ANALYSIS-Obstacles litter Guinea's exit from crisis

News and Press Release
Originally published
View original
* Konate offer of handover most credible yet

* Opposition could struggle for united position

* Military could demand Sept. 28 amnesty

By Mark John

DAKAR, Jan 7 (Reuters) - An offer by Guinea's junta to hand power back to a civilian government could avert the risk of new bloodshed in West Africa but the path to stability remains littered with obstacles.

One potential deal-breaker is the prospect that army chiefs implicated in killings of over 150 pro-democracy marchers in a Sept. 28 crackdown will demand an amnesty for their crimes before returning to their barracks.

But there are also doubts over whether the country's untried opposition can rise to the challenge of democratic government in a country with huge mineral wealth but which has seen little but strong-arm military rule in half a century of independence.

"Given the lack of historical precedent for democratic transition in Guinea, it warrants cautious optimism," said Rolake Akinola of Global Risk Analysis of the state broadcast late on Wednesday by interim junta chief Sekouba Konate.

Konate's announcement that the recovery of military leader Moussa Dadis Camara from a Dec. 3 assassination bid would take "time and patience" was the clearest sign that Camara's brief political career since a December 2008 coup could be over.

With the wounded Camara still cloistered in a Moroccan clinic, Konate pledged to work with a unity government led by a prime minister drawn from opposition ranks, and to allow elections to be held on a date determined by that government.

His words will elicit a feeling of "deja vu" among Guineans who recall Camara's broken promises to allow polls, but there are grounds to believe the offer is more credible this time.

With Guinea's neighbours fearing a civil war there could destabilise the entire region, Guinea's junta has been isolated by sanctions ranging from visa bans, bank asset freezes and the threat of international prosecution over the Sept. 28 killings.

And while the volatile Camara craved public attention, Konate is a professional soldier who has not shown any evidence of seeking a frontline political role.

"This is very positive," said Omaru B. Sisay of London-based Exclusive Analysis. "The fact the offer is being made by Konate means the opposition response is likely to be more positive."

● **Work item A**
Write out the article on Guinea's crisis word for word, everything from "With the wounded" down to "Sept. 28 killings.".
● **Work item B**
Continue the article on Guinea's crisis, picking up right after its last sentence.
The listing below is separate material, unrelated to the article on Guinea's crisis.

● **Data extracts**
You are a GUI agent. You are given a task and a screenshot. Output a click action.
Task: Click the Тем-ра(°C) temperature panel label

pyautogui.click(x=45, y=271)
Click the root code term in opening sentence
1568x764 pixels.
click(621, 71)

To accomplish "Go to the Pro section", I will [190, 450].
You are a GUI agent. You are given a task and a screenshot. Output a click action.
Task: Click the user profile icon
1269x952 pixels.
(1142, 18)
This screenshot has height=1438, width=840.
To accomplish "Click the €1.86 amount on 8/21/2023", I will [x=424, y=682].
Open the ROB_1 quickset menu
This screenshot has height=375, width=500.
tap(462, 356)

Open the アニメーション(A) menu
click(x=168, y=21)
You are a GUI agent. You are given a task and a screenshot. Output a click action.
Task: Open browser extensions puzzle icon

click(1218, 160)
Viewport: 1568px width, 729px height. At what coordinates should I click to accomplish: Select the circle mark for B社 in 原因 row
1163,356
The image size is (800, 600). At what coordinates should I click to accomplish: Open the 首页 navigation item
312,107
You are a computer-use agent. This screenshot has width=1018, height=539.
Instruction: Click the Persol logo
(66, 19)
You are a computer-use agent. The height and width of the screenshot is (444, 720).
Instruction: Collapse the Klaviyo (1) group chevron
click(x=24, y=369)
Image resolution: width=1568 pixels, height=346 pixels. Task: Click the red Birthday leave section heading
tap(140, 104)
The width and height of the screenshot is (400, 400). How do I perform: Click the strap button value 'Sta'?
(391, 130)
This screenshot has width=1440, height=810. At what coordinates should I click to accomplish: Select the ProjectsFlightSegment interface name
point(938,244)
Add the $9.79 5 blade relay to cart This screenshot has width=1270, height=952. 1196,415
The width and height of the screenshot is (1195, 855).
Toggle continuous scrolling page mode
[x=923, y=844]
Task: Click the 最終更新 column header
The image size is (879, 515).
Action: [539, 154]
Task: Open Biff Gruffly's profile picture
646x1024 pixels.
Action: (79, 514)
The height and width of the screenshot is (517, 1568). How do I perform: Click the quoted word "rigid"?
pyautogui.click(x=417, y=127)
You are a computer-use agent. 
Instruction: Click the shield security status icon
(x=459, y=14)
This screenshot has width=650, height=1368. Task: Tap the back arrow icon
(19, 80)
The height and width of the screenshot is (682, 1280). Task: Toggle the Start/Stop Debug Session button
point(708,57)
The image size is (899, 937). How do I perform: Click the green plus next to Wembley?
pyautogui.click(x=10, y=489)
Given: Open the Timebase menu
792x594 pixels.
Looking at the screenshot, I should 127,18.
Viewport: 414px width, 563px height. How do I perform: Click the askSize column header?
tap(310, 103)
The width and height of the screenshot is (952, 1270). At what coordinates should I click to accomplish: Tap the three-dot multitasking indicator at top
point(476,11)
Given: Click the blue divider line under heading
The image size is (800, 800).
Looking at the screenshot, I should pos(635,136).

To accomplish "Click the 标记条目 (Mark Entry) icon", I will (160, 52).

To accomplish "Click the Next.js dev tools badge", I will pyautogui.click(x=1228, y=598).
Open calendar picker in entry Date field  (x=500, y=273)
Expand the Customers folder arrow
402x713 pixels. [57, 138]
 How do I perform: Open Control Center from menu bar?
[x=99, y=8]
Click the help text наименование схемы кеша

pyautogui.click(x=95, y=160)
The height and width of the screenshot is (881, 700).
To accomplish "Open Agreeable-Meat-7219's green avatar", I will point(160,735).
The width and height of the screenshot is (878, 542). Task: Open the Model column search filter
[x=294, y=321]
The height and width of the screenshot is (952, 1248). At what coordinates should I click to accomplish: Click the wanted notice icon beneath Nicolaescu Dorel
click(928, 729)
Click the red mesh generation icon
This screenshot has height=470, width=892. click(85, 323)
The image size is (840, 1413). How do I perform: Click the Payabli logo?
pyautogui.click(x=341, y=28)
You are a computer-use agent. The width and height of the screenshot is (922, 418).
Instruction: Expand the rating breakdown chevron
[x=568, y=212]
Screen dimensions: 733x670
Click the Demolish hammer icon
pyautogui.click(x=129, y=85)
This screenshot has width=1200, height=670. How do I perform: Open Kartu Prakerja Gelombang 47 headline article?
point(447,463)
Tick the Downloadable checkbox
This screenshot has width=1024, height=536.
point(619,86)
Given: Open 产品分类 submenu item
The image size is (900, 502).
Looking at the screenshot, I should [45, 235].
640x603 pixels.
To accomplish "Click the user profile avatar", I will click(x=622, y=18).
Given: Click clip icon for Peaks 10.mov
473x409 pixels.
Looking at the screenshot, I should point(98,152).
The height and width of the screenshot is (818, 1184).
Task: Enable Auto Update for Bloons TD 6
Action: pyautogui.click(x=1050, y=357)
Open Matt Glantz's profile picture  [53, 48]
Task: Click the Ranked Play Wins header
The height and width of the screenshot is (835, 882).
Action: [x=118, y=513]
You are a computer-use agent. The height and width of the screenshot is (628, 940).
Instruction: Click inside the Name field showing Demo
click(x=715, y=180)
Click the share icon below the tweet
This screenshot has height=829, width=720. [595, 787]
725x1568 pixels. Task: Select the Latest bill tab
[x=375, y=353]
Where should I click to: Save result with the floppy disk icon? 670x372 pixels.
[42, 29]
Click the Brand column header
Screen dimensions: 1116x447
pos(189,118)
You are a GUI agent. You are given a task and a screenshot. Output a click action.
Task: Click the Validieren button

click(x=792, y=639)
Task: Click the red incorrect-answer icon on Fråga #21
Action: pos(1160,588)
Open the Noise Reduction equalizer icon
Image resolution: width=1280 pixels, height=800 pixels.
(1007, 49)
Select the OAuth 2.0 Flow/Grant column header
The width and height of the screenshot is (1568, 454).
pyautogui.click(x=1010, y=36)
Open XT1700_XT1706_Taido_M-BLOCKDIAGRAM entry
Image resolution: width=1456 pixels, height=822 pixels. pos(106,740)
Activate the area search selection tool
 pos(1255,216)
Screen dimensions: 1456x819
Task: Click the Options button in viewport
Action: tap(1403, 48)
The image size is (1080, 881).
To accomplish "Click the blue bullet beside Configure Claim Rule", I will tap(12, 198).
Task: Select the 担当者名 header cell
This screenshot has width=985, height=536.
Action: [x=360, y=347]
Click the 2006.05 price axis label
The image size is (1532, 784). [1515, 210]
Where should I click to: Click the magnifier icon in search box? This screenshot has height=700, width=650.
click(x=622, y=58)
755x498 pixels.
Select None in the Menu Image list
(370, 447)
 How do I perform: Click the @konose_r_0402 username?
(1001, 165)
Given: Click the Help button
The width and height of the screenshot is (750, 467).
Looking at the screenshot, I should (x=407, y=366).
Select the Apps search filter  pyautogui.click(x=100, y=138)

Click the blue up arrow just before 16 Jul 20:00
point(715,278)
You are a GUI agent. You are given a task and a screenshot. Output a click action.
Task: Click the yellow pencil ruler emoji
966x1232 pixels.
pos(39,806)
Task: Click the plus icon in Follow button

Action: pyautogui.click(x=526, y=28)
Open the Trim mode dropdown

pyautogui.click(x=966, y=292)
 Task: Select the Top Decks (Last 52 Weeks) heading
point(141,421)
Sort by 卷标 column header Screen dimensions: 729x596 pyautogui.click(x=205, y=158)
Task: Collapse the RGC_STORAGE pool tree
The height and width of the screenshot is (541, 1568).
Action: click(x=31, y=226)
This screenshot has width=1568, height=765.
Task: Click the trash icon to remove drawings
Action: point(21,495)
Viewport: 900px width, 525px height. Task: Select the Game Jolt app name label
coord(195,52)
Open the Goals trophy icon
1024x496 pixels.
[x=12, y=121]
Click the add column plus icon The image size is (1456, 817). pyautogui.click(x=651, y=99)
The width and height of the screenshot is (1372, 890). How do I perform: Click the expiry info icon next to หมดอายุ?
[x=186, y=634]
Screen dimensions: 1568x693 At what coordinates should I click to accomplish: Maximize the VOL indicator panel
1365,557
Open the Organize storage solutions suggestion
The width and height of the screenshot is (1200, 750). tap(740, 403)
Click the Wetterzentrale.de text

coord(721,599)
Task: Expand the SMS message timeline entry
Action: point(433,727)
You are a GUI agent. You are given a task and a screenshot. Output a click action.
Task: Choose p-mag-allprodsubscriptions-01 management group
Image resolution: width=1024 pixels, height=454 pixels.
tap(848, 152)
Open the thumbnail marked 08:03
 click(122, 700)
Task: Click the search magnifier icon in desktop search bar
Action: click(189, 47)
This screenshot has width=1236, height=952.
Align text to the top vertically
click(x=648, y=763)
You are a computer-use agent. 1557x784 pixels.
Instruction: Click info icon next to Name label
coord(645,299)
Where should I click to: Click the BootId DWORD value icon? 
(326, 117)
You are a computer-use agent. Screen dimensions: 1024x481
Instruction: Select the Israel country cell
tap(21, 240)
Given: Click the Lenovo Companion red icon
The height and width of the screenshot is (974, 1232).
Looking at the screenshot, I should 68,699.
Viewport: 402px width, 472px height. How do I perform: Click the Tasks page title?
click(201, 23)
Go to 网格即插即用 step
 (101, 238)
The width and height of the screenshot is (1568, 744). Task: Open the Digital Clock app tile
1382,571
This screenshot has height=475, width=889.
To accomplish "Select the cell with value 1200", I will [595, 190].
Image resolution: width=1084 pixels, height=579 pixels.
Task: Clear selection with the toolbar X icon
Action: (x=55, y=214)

● **Task answer A**
With the wounded Camara still cloistered in a Moroccan clinic, Konate pledged to work with a unity government led by a prime minister drawn from opposition ranks, and to allow elections to be held on a date determined by that government.

His words will elicit a feeling of "deja vu" among Guineans who recall Camara's broken promises to allow polls, but there are grounds to believe the offer is more credible this time.

With Guinea's neighbours fearing a civil war there could destabilise the entire region, Guinea's junta has been isolated by sanctions ranging from visa bans, bank asset freezes and the threat of international prosecution over the Sept. 28 killings.

● **Task answer B**
With Africa trying to rid itself of the military governments that have dominated much of its post-colonial politics, Konate's pledge will be welcomed across the continent and beyond. French Foreign Minister Bernard Kouchner hailed "a very good surprise".

But the road ahead could be long, with observers warning the transition could take over a year, and even then take place under conditions largely favourable to the army.

The country's opposition parties could struggle to agree on a prime minister that would be acceptable to diverse ethnic groups including the malinke, peul, soussou and smaller minorities from Camara's Forestiere region.

"Opposition cohesion is a problem. They have never had the space within existing power structures," said Akinola.

It is also still not clear what powers Konate is willing to cede to the premier, leaving open the risk of a puppet prime minister that would be at the mercy of the junta.

While Konate himself was not directly implicated by a U.N. report into the Sept. 28 killings, Camara and others in the junta run the risk of international prosecution for what the report described as crimes against humanity.

That leaves Konate open to the threat of a counter-coup from army officers afraid of being brought to justice and could mean he will insist on private assurances from opposition leaders and international players that his soldiers will not be pursued.

Analysts said the time was of the essence, with the risk that Camara could at some point recover and return to upset the transition process if it was not properly underway.

Sisay said Guinea's position as the world's top exporter of the aluminium ore bauxite and its location at the heart of a fragile region could mean that the world turns a blind eye to any local arrangement offering soldiers a degree of impunity.